begin Record list
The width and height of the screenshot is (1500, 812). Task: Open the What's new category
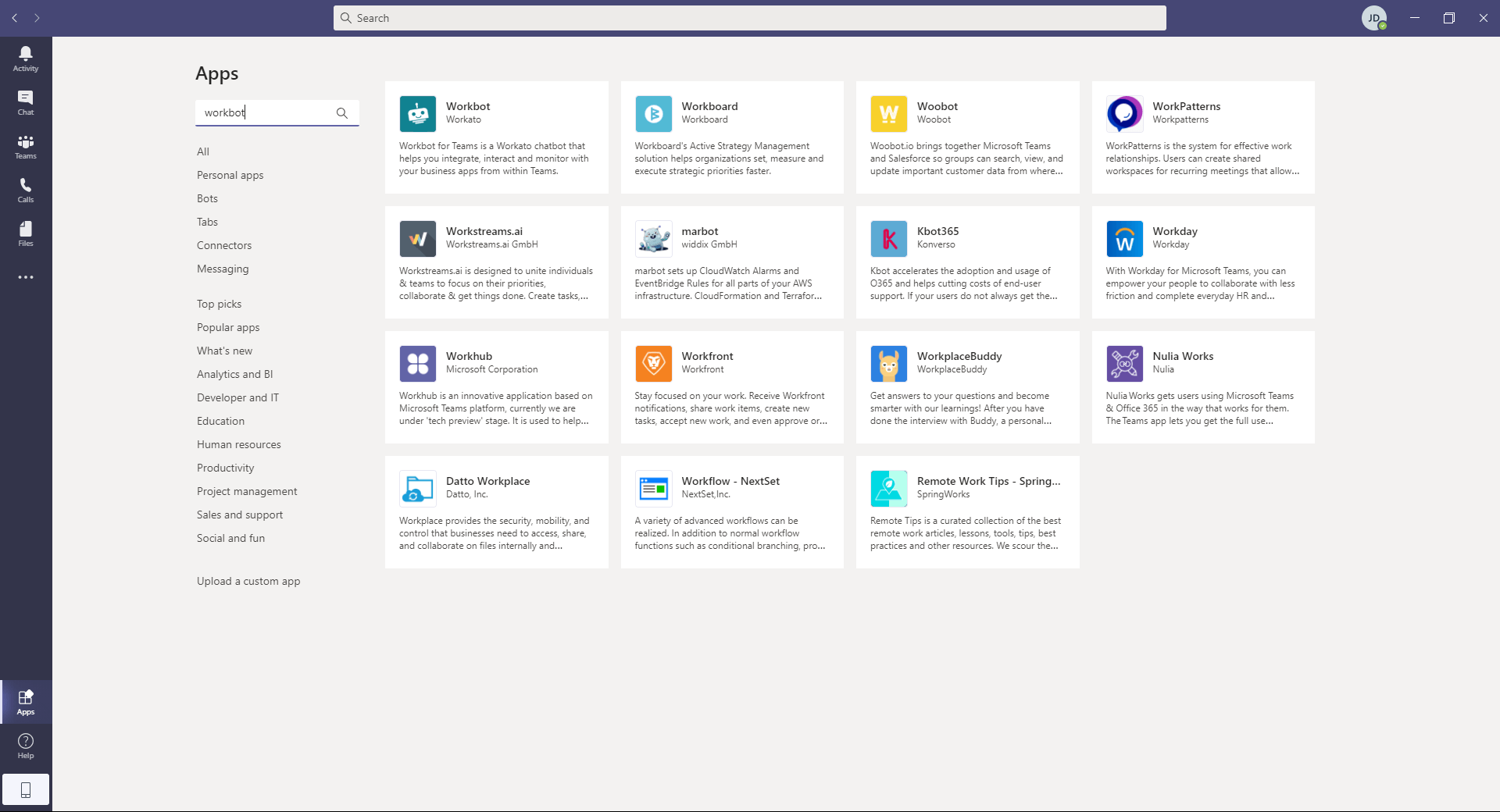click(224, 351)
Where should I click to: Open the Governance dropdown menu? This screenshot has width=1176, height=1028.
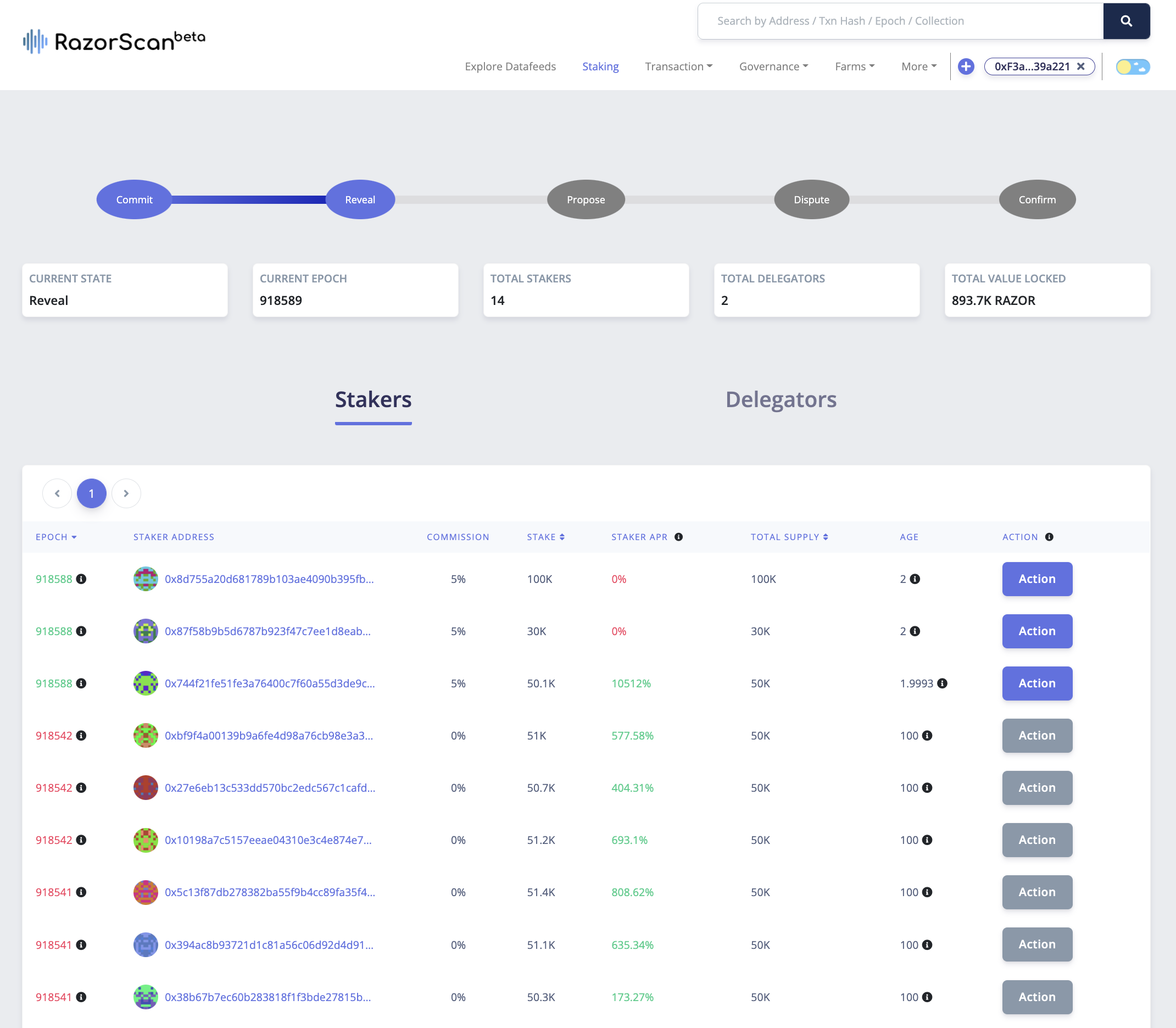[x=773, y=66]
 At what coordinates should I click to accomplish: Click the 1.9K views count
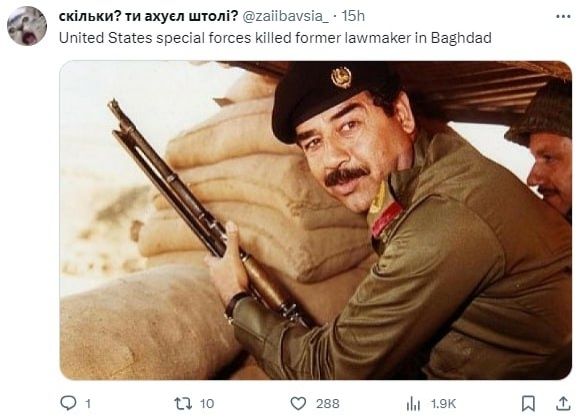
end Record list
> **Requirement**
Edit the lines above so that "screenshot" becomes "image" everywhere it occurs, leaving every other part unchanged. Leave the pictures out of your answer.

> **In response**
The width and height of the image is (1500, 812). Task: Open the What's new category
click(224, 351)
Where should I click to: Open the Governance dropdown menu? This image has width=1176, height=1028.
[x=773, y=66]
 At what coordinates should I click to accomplish: Click the 1.9K views count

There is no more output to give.